Since 1980, the DSM-III has
now listed neurasthenia in the Appendix I under “Glossary
of Culture-Bound Syndromes”. It also refers users to entries
for the depressive disorder “dysthymia” when found in
the DSM-II Index. I must ask why she did not choose to diagnose
me with “dysthymia”, which has come to awkwardly supplant
the use of “neurasthenia” in psychiatry (dysthymia does
not nearly place as much emphasis on somaticization). If she is
altering her rationalizing of my own sense-making through her profiling
of my identity as the child of a migrant family, then what ideological
process is allowing her to short-circuit my particular case to a
general case of race-specific illness?
The American Psychiatric Association
explains it should “be noted that all industrialized societies
include distinctive subcultures and widely diverse immigrant groups
who may present with culture-bound syndromes” (DSM-III, p.

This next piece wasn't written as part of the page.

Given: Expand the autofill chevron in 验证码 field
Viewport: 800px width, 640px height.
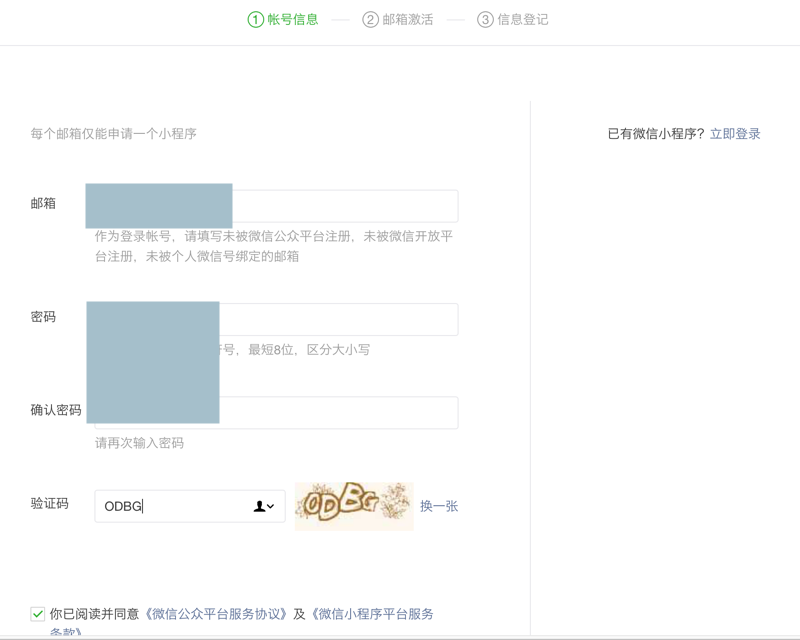Looking at the screenshot, I should pyautogui.click(x=271, y=507).
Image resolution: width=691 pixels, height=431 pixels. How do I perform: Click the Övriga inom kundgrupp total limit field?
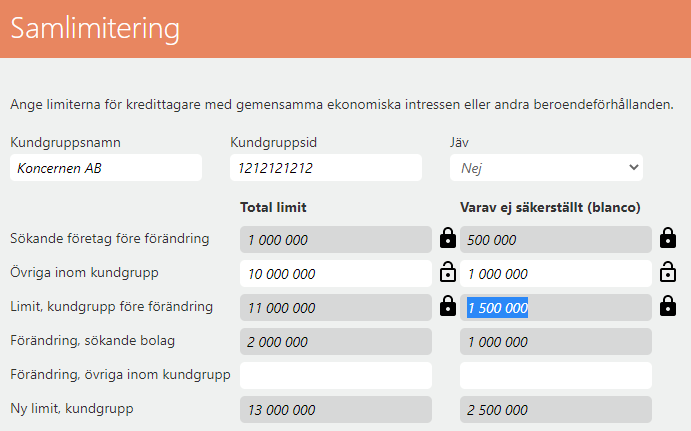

844). Is it the case that I am the “multicultural” immigrant
with an assumed culture-bound syndrome in the Toronto context? Patients
do not typically request their patient records, so it seems doubtful
that my GP assessed my conditions as neurasthenic with the intention
of appeasing my “denial” of mental disorder and appealing
to my supposed folk interpretations of the mind, body and soul.

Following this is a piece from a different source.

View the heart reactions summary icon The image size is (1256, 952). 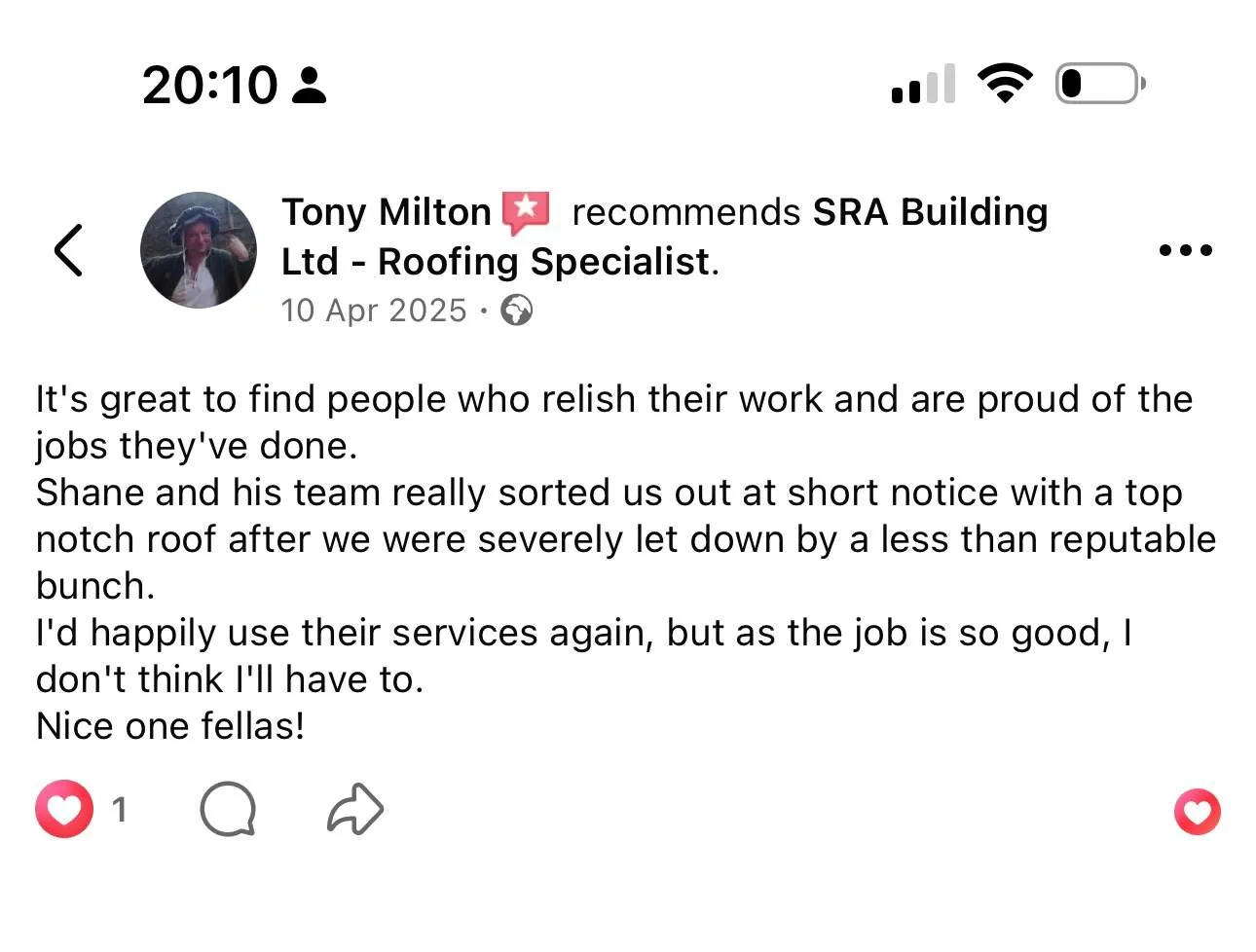click(64, 810)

Considering the middle class circles of academic Chinese Canadian
students in the affluent North York area that would constitute part
of her clinic’s clientele, it is possible that she was oversimplifying
the experiences of an imagined workaholic Chinese community.
Interestingly, the APA’s
reference to “locality-specific patterns of aberrant behaviours
and troubling experiences… [that] are indigenously considered
to be ‘illnesses’” applies a concept of indigeneity
axiomatic to a Eurocentric world view of psychiatry as objective
truth (DSM-III, p. 844). An application of indigeneity as specific
circumstance denies the historicity of Western psychopathologies
themselves and assumes “folk” interpretations in “non-Western”
cultures are the only geographically contingent epistemologies of
madness. (Remember neurasthenia was conceived in the West, but adopted
by the Chinese because it resonated with their understanding of
the mind and body as one). ‘Indigeneity’ as exception
also supposes that there are no other alternative rationales and
organized ways of living beyond the mainstream medical model of
psychiatry within the West, articulated by groups of people such
as the psychiatric survivor community of Toronto.